2.3 Konsep Usaha Kecil Menengah

  Usaha kecil menengah sebagai sektor riil yang keberadaannya sebagai salah satu perwujudan ekonomi kerakyatan selama ini dipayungi oleh Undang-Undang Nomor 9 Tahun 1995 tentang Usaha Kecil. Menurut undang-undang ini yang dimaksudkan dengan usaha kecil adalah kegiatan ekonomi rakyat yang berskala kecil dan memenuhi kriteria kekayaan bersih atau hasil penjualan tahunan serta kepemilikan sebagaimana di atur undang-undang ini, sedangkan usaha menengah adalah kegiatan ekonomi yang mempunyai kriteria kekayaan bersih atau hasil penjualan tahunan yang lebih besar daripada kekayaan bersih dan hasil penjualan tahunan usaha kecil.

  Berdasarkan Undang-undang Nomor 9 tahun 1995, disebut sebagai industri kecil harus mempunyai kriteria sebagai berikut: a. memiliki kekayaan bersih paling banyak Rp. 200.000.000,- (dua ratus juta rupiah), tidak termasuk tanah dan bangunan tempat usaha atau

  b. memiliki hasil penjualan tahunan paling banyak Rp. 1.000.000,- (satu miliar rupiah);

  c. milik Warga Negara Indonesia;

  d. berdiri sendiri, bukan merupakan anak perusahaan atau cabang perusahaan yang dimiliki, dikuasai , atau berafiliasi baik secara langsung maupun tidak langsung dengan usaha menengah atau usaha besar; e. berbentuk usaha orang perseorangan, badan usaha yang tidak berbadan hukum, atau badan usaha yang berbadan hukum, termasuk koperasi. Sedangkan berdasarkan Instruksi Presiden Nomor 10 Tahun 1999, industri menengah mempunyai karakteristik sebagai berikut: a. memiliki kekayaan bersih lebih besar dari Rp. 200.000.000,- (dua ratus juta rupiah) sampai dengan paling banyak Rp.
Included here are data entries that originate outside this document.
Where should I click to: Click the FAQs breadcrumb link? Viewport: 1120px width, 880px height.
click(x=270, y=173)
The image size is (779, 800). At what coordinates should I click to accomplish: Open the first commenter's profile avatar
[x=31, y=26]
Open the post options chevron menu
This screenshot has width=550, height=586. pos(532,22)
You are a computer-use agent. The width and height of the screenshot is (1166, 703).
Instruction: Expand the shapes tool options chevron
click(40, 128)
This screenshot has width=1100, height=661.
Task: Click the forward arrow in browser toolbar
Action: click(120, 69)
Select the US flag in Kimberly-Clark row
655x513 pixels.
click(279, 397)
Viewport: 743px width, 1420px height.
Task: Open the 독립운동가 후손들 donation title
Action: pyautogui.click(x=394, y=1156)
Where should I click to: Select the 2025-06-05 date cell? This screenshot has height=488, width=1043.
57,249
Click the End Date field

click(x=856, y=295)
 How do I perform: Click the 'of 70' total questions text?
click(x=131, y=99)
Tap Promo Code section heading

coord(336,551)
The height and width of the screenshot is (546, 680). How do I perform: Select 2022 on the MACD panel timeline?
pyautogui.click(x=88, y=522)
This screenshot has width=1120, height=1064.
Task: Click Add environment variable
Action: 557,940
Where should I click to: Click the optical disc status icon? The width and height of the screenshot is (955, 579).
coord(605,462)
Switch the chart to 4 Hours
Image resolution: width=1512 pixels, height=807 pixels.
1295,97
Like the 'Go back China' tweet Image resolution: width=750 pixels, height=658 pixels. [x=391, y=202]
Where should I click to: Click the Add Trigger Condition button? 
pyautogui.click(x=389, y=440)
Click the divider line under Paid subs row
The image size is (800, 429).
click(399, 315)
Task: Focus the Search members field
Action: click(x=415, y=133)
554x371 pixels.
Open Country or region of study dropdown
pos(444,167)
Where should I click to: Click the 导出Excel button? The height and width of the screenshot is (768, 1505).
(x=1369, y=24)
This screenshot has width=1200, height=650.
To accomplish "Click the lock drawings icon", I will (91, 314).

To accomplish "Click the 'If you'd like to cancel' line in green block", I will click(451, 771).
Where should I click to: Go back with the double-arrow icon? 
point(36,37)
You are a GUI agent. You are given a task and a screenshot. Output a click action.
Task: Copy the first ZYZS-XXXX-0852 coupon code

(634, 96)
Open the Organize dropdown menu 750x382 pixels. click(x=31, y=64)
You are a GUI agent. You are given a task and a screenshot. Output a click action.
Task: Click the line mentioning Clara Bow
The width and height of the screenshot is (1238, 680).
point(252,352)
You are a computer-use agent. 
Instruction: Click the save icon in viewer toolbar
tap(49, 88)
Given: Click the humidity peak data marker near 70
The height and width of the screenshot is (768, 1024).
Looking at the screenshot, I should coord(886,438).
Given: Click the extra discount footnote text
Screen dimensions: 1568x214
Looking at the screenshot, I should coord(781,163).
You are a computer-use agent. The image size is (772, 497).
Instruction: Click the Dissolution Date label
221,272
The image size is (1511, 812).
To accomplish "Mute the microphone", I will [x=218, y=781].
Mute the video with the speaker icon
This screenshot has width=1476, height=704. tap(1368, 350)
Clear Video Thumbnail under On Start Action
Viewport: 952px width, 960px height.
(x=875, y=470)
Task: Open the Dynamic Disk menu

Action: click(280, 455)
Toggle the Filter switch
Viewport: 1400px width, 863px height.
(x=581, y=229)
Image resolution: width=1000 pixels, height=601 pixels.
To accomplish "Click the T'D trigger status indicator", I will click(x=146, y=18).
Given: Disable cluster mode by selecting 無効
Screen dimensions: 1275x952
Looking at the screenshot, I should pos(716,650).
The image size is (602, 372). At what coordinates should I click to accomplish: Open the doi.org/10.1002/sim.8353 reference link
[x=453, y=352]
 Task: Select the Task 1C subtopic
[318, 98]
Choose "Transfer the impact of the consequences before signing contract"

  10.000.000.000,-(sepuluh milyar rupiah), tidak termasuk tanah dan bangunan tempat usaha; b. milik Warga Negara Indonesia;

  c. berdiri sendiri dan bukan merupakan anak perusahaan atau cabang perusahaan yang dimilki, dikuasai atau berafiliasi baik langsung maupun tidak langsung dengan usaha besar;

  d. berbentuk usaha orang perseorangan, badan usaha yang tidak berbadan hukum dan atau badan usaha yang berbadan hukum.

  Badan Pusat Statistik sendiri menggolongkan jenis usaha pada perusahaan industri pengolahan yang terbagi dalam empat golongan dengan penekanan pada jumlah tenaga kerja yang diserap, yaitu:

  a. Industri rumah tangga adalah suatu kegiatan usaha industri yang memiliki tenaga kerja 1 sampai dengan 4 orang.

  b. Industrui kecil adalah suatu kegiatan usaha industri yang memilki tenaga kerja 5 sampai dengan 19 orang.

  c. Industri menengah adalah suatu kegiatan usaha industri yang memiliki tenaga kerja 20 sampai dengan 99 orang.

  d. Industri besar adalah suatu kegiatan usaha industri yang memiliki tenaga kerja 100 orang atau lebih.

  Lebih lanjut berdasarkan Surat Keputusan Menteri Perindustrian dan Perdagangan No. 589/MPP/KEP/10/1999 dijelaskan bahwa industri kecil adalah suatu kegiatan usaha industri yang memiliki nilai investasi sampai dengan Rp. 200.000.000,- (dua ratus juta) tidak termasuk tanah dan bangunan tempat usaha. Sedangkan industri kecil menengah adalah usaha industri dengan nilai investasi perusahaan sampai dengan Rp.

  1.000.000.000,- (satu milyar) tidak termasuk tanah dan bangunan tempat usaha.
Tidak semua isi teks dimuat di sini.